◆ What is needed ◆
Print every record below exactly as written.

◆ Information shown ◆

=== Begin Enclosure ===

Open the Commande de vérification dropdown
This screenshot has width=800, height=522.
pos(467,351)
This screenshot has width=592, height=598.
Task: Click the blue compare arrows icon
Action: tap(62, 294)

=== End Enclosure ===

◆ Output of the task ◆
Open the Commande de vérification dropdown
This screenshot has width=800, height=522.
pos(467,351)
This screenshot has width=592, height=598.
Task: Click the blue compare arrows icon
Action: tap(62, 294)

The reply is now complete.